All babies are different, and their bodies digest and tolerate foods differently. Mothers may even discover that what they ate while nursing one child may cause another nursling to feel ill. The key to knowing what foods you should and should not avoid is knowing your baby and learning to recognize his reaction to what you eat. If he seems extra fussy or uncomfortable, examine what you ate during the day. If your baby has the same discomforts after you eat certain foods, try cutting those foods from your diet or a week or two.

Evaluate your baby’s response to the removal of those foods from your diet. You may even slowly reintroduce the specific foods after a few weeks to see if your baby has a reaction. Oftentimes, babies become more tolerant of foods as they grow and as their bodies develop. Sometimes, though, babies are always sensitive to specific foods, so it is necessary to avoid those foods for the entire duration of nursing.

Additionally, some foods and beverages should be avoided completely while breastfeeding. Research and information on the effect of alcohol on breastfeeding babies is very contradictory. Some reliable sources claim that no amount of alcohol is acceptable for nursing mothers, while others are less conservative and state that alcohol in moderation is safe. Speak with your pediatrician before drinking alcohol while nursing, and let him or her help you come to a decision with which you are comfortable.

Research on caffeine’s effect on nursing babies also varies. Generally, caffeine in moderation is safe and acceptable. If you notice a change in your baby’s behavior or comfort, try cutting out caffeine from your diet and examining his reaction. Also, always speak with your pediatrician if you feel unsure about caffeine intake or your diet.

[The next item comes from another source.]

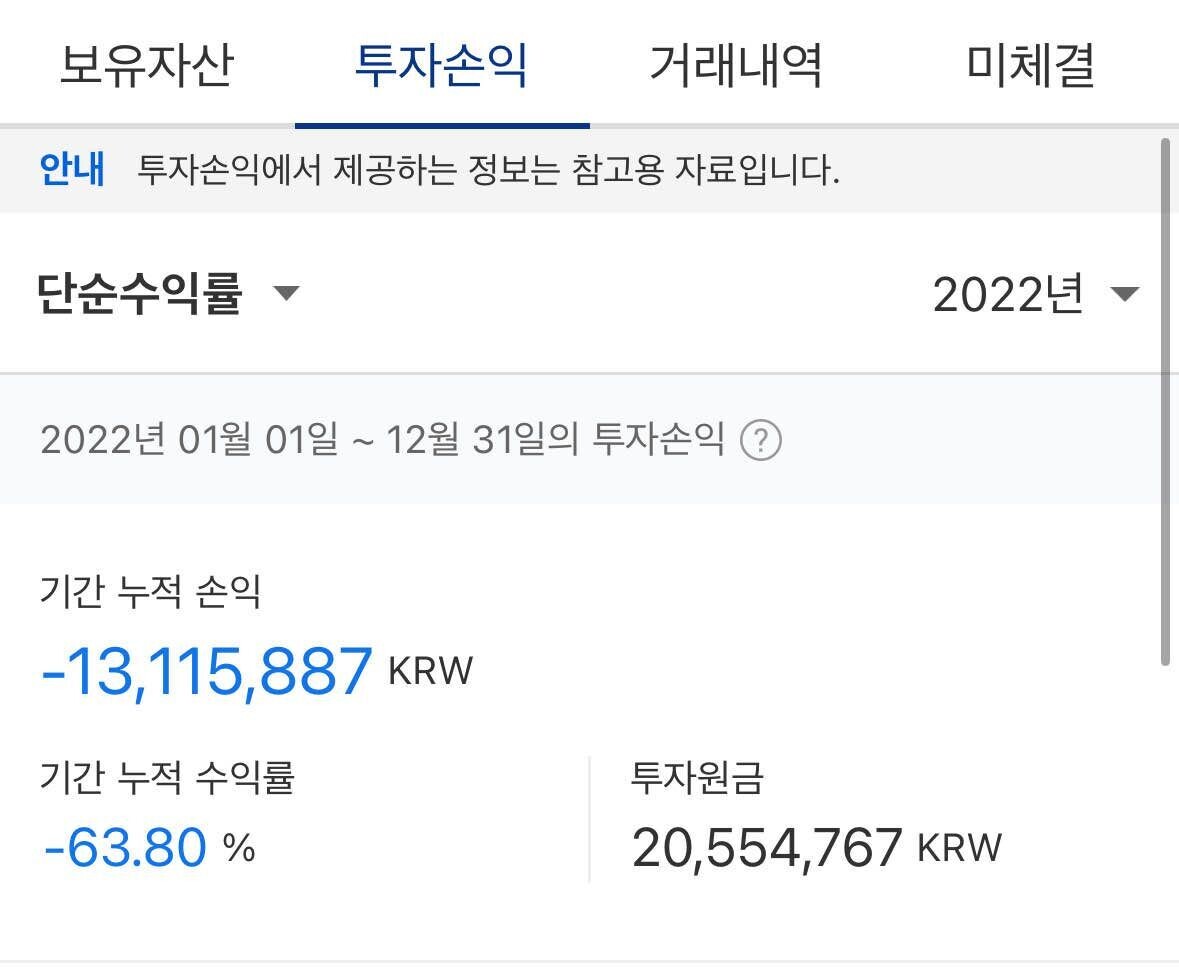
Task: Click the 안내 label icon in the notice bar
Action: (71, 170)
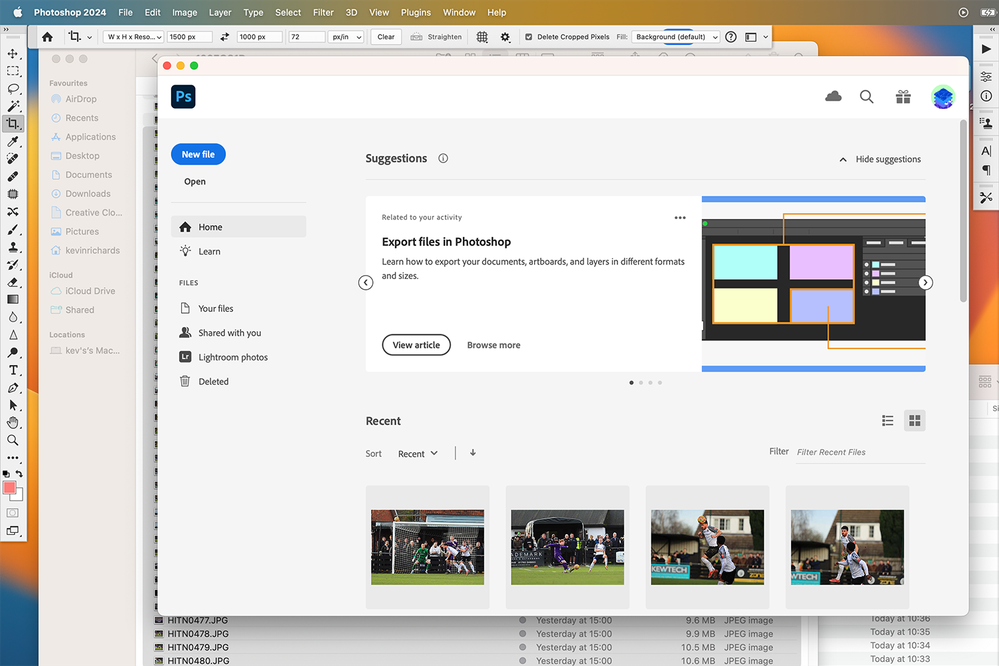Click the New file button
The image size is (999, 666).
(197, 154)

If you have a family history of specific food allergies or intolerances, avoid these foods and speak with your doctor about if or how you should introduce them into your diet.

It is important that nursing mothers eat a well-balanced diet and drink plenty of water every day. Sometimes it is necessary to avoid certain foods while breastfeeding, and sometimes those foods end up being the foods we love the most. All mothers can agree, though, that the comfort and happiness of our babies is more important than any yummy food—even if it is extra yummy!